Efforts Towards Functionalizing a DNAzyme for Non-Invasive Colorectal Cancer Detection

Abstract

The need for a non-invasive, accurate, easy-to-use, and cost-effective colorectal cancer (CRC) detection device is apparent in the low survival rates seen in late-stage diagnoses. Once CRC has progressed past stage I, the 5-year survival rate drops significantly, and treatment options become less favourable. The best way to treat CRC is to catch it early. The development of an RNA-cleaving fluorogenic DNAzyme (RFD) holds the potential to remediate this deficiency. A DNAzyme, called RFD-FN1, was identified from a synthetic random-sequence DNA library to selectively bind to an unknown target associated with Fusobacterium nucleatum, which has been found to be overabundant in pre- and cancerous colorectal tissue and stool.
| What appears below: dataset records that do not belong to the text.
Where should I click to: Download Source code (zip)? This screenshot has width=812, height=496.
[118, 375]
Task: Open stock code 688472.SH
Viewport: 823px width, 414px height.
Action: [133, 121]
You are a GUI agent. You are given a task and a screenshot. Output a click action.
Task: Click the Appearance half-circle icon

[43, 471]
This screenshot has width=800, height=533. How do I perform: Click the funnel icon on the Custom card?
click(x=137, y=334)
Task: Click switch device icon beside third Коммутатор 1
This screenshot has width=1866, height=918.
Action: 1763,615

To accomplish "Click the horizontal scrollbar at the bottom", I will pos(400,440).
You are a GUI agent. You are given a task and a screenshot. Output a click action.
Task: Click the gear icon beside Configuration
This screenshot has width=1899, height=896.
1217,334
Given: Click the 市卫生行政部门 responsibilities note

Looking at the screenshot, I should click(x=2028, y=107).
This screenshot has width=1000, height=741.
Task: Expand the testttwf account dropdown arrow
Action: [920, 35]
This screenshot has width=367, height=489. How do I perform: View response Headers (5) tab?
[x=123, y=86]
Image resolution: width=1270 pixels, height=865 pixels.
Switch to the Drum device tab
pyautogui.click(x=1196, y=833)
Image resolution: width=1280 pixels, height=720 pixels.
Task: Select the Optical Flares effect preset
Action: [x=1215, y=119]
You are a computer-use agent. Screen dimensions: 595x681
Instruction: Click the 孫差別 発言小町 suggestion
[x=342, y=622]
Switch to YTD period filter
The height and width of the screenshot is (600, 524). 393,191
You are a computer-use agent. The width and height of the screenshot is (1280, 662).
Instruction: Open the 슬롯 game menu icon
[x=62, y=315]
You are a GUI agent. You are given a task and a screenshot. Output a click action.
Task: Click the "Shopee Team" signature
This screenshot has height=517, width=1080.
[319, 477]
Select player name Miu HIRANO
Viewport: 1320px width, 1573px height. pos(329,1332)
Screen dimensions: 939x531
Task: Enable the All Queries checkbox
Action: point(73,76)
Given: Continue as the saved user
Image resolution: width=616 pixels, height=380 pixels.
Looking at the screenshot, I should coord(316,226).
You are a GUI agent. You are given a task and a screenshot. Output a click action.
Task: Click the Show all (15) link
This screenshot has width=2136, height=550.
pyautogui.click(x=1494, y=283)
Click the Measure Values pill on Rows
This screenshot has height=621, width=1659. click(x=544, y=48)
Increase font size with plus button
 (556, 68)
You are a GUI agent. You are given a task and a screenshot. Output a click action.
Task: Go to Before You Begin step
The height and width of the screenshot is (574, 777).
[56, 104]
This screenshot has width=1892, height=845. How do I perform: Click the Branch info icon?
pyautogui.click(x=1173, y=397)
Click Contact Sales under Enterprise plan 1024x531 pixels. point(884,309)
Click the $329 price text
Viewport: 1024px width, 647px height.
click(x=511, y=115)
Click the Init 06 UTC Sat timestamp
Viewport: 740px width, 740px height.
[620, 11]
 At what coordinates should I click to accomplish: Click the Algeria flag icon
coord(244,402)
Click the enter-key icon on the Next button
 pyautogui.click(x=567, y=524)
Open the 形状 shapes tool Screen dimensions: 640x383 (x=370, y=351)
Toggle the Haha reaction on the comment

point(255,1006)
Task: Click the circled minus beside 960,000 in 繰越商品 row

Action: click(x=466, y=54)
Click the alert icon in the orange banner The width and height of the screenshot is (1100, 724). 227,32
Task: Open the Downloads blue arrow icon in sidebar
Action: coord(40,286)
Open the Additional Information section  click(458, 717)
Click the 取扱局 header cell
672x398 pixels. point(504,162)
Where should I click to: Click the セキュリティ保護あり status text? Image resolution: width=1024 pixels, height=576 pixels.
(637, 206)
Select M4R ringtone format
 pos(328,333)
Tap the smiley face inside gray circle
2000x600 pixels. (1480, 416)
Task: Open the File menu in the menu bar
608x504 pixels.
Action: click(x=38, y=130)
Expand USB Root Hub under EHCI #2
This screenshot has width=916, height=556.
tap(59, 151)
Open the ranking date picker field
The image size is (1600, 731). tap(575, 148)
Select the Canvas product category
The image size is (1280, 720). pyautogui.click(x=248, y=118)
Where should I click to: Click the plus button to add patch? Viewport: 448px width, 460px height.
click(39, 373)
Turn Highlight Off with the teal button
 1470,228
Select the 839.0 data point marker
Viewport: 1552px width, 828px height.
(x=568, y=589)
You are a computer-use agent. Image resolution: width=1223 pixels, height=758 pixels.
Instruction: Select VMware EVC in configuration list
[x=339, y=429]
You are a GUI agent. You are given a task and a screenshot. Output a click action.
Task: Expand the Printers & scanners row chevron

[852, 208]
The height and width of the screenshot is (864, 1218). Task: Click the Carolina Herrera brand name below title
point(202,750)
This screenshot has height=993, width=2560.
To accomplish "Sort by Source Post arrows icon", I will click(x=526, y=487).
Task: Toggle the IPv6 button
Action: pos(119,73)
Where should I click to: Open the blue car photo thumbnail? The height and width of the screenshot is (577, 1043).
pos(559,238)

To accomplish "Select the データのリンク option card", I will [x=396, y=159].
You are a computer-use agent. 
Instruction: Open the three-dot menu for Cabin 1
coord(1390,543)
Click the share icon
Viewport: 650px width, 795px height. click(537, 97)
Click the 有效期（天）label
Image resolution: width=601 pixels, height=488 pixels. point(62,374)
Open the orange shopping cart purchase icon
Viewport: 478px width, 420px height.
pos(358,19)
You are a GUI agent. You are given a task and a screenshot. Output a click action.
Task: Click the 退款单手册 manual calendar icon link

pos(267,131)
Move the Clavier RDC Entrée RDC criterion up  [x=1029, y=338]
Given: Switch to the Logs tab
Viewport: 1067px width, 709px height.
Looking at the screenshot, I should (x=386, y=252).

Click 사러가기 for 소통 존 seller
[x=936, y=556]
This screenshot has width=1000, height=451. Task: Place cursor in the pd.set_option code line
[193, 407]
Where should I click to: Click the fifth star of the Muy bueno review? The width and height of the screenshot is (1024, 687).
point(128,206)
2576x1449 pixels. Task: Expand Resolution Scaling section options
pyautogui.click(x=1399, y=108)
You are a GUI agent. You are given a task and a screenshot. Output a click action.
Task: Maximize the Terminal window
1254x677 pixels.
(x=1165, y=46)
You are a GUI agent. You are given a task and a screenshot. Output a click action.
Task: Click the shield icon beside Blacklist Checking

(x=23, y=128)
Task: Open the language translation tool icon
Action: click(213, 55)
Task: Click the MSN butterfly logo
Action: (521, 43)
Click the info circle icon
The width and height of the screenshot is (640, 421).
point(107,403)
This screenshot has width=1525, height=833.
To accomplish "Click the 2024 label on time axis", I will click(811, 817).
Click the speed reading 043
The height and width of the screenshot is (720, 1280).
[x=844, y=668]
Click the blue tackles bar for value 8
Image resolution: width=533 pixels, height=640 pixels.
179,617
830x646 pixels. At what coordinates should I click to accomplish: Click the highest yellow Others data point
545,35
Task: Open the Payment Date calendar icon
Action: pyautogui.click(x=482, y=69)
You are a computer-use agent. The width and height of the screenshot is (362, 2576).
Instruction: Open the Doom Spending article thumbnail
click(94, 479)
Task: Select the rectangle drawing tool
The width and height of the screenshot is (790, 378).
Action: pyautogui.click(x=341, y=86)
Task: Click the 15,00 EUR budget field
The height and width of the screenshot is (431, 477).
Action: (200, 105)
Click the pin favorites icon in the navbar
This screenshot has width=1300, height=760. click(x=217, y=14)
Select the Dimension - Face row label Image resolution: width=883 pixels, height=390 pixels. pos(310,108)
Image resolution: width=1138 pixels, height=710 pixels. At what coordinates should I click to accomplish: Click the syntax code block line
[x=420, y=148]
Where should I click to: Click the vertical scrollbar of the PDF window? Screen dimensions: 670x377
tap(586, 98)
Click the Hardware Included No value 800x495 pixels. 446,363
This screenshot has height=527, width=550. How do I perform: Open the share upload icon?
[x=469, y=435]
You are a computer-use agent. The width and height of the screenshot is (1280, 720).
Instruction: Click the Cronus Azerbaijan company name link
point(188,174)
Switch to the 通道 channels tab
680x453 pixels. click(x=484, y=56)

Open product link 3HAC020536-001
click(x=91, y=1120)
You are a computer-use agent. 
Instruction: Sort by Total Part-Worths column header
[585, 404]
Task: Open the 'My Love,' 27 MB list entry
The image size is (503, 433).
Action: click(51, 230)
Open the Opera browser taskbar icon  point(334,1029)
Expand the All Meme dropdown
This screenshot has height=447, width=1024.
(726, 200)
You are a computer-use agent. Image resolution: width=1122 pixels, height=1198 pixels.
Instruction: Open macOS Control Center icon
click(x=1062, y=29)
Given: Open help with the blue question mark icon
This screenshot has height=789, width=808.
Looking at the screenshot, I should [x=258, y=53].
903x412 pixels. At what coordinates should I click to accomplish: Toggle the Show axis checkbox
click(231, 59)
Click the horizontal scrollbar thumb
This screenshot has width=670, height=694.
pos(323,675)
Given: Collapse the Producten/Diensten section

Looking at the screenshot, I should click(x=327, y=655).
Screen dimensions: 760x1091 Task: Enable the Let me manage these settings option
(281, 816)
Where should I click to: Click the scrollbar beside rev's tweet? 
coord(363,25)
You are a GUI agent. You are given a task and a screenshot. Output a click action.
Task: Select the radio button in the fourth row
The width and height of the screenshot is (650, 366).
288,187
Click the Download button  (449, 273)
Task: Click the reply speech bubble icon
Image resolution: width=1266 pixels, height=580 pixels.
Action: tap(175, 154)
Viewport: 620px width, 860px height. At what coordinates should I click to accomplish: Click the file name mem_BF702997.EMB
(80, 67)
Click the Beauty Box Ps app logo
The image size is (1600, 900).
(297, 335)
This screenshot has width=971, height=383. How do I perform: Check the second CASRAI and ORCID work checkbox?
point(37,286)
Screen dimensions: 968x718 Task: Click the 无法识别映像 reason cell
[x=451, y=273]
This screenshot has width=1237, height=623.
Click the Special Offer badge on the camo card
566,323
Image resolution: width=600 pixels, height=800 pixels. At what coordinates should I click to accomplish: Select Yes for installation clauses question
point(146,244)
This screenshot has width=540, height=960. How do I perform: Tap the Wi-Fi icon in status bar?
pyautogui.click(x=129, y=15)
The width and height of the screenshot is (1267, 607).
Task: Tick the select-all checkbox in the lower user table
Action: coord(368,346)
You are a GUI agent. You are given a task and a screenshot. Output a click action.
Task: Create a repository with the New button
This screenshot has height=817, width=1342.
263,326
Target recognition by the DNAzyme induces the cleavage of a fluorogenic substrate and generates a fluorescent signal to indicate the presence of the bacterium. This thesis outlines the efforts made towards functionalizing the F. nucleatum-responsive probe in stool samples to create a non-invasive screening test. RFD-FN1 is selective towards a heat-stable F. nucleatum protein, but its limit of detection is only 10^7 CFU/mL. Although able to detect spiked concentrations of F. nucleatum cells in processed stool samples, the use of heat, filtering, centrifugation, antibiotics, culturing or serial dilutions are not sufficient to detect the F. nucleatum that is naturally present in the diseased samples. Experiments designed to enrich the target concentration revealed that the target is not produced consistently in any growing condition tested. Size exclusion chromatography and mass spectrometry analysis identified five potential targets that RFD-FN1 may be responding to. Three candidate targets were cloned and purified, but they failed to induce RFD-FN1’s activity. Due to the COVID-19 pandemic, the purification of the final two proteins was not completed. Purifying the two candidate targets and testing their ability to induce RFD-FN1 represents future research efforts. If the target for the DNAzyme is confirmed, a reselection for a more sensitive DNAzyme, that can function in human stool, can be attempted.